Although the supervisor argued that the discrimination claim was nonetheless preempted because a court would have to interpret the CBA to determine what right the plaintiff had to training assignments and what duties were imposed on the union to make those assignments, the court pointed out that the CBA and related standards did not set forth the manner in which the JATC places apprentices in job training assignments but rather spoke generally about the JATC’s authority and responsibilities. Noting that the plaintiff did not challenge the JATC’s authority to place, transfer, or terminate his agreement but rather alleged that his disability contributed to the union’s failure to place him and its decision to terminate him, the court found the legal character of the discrimination claims were independent of the rights established in the CBA and related standards.
Retaliation claim. Nor did Section 301 preempt the plaintiff’s retaliation claim, said the court, reiterating that his assertion the union retaliated against him by failing to place him in training assignments did not substantially depend on an analysis of the CBA. For guidance, the court looked to its cases addressing preemption of retaliation claims asserted under Missouri Revised Statutes Section 287.780, which provides a civil cause of action to employees discharged or discriminated against for exercising their rights under Missouri worker’s compensation law. In those cases, the court observed, it has held that the doctrine of complete preemption does not apply so as to give a retaliatory discharge claim “the status of a § 301 claim from the beginning.”
Having determined that Section 301(a) did not completely preempt the plaintiff’s discrimination and retaliation claims against the union, the court concluded that his aiding-and-abetting claim was also not completely preempted.
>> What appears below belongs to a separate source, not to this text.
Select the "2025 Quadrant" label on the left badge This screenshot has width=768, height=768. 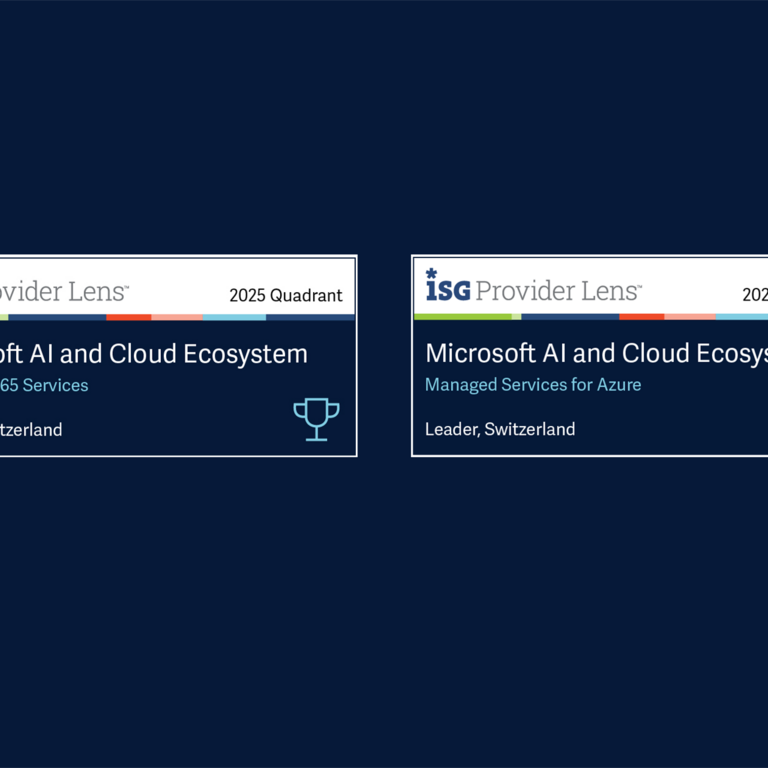[x=285, y=295]
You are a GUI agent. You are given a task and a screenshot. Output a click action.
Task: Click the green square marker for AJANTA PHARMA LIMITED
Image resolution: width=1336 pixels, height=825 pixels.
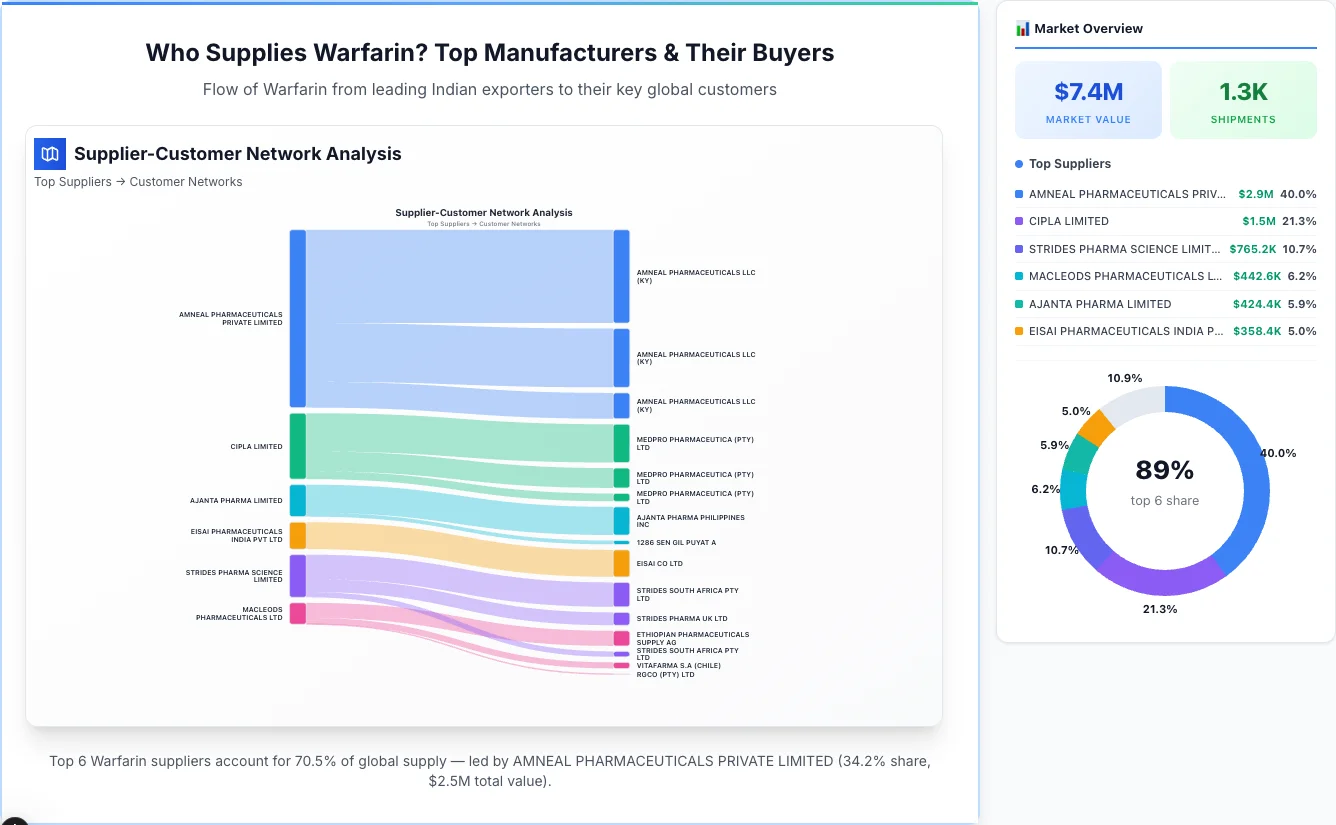coord(1019,304)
While the supervisor’s defenses to the claim might refer a court to the CBA and related statement of policies, which set forth specific grounds of just cause for termination, any such defense was not enough to confer federal jurisdiction on the ground of complete preemption.
NLRA preemption. Finally, the court rejected the supervisor’s contention that the duty of fair representation completely preempted the plaintiff’s state-law claims because “[t]hat duty, imposed by federal labor law, completely occupies the area of law regarding the obligation of the Union and its agents toward members to act in a non-discriminatory manner.” Not only has Congress never exercised authority to occupy the entire field in the area of labor legislation, the supervisor failed to show the discrimination and retaliation claims conflicted with NLRA Section 9(a) or otherwise frustrated the federal scheme.
Further, his reliance on Vaca v. Sipes was misplaced, said the court, observing that Vaca was not a case of complete preemption concerning subject matter jurisdiction in federal court, but instead addressed whether ordinary preemption required the application of federal law in state court. Explaining that ordinary preemption is distinct from the jurisdictional doctrine of complete preemption used to remove state claims to federal court, the court observed that it is instead a federal defense that exists where a federal law has superseded a state-law claim. While the supervisor could assert a preemption defense in state court after the case is remanded, the presence of a federal question in a defensive argument “does not overcome the paramount policies embodied in the well pleaded complaint rule—that the plaintiff is the master of the complaint, that a federal question must appear on the face of the complaint, and that the plaintiff may, by eschewing claims based on federal law, choose to have the cause heard in state court.”